> **Aim**:
Copy out each of the entries below word for word, leaving out the pictures.

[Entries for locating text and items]
***

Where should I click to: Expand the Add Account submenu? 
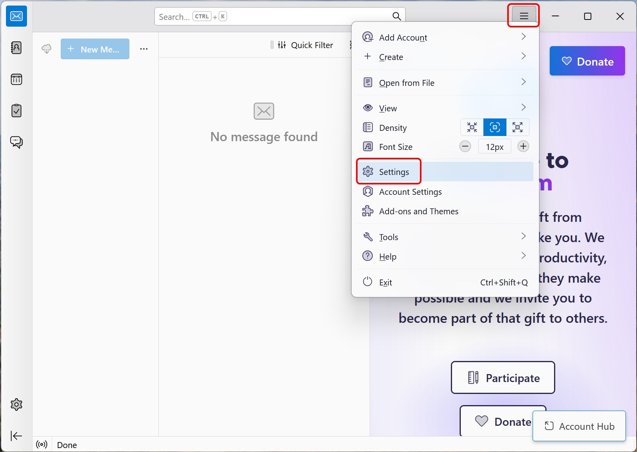tap(445, 37)
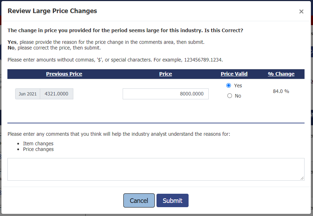
Task: Click the amount format example instruction line
Action: pyautogui.click(x=115, y=60)
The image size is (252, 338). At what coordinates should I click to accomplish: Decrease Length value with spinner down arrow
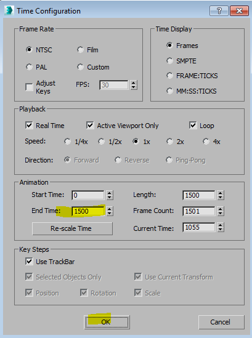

***

> **Expected answer**:
Where should I click to: Expand the Add Account submenu? 
tap(445, 37)
Task: Click the amount format example instruction line
Action: pyautogui.click(x=115, y=60)
The image size is (252, 338). At what coordinates should I click to accomplish: Decrease Length value with spinner down arrow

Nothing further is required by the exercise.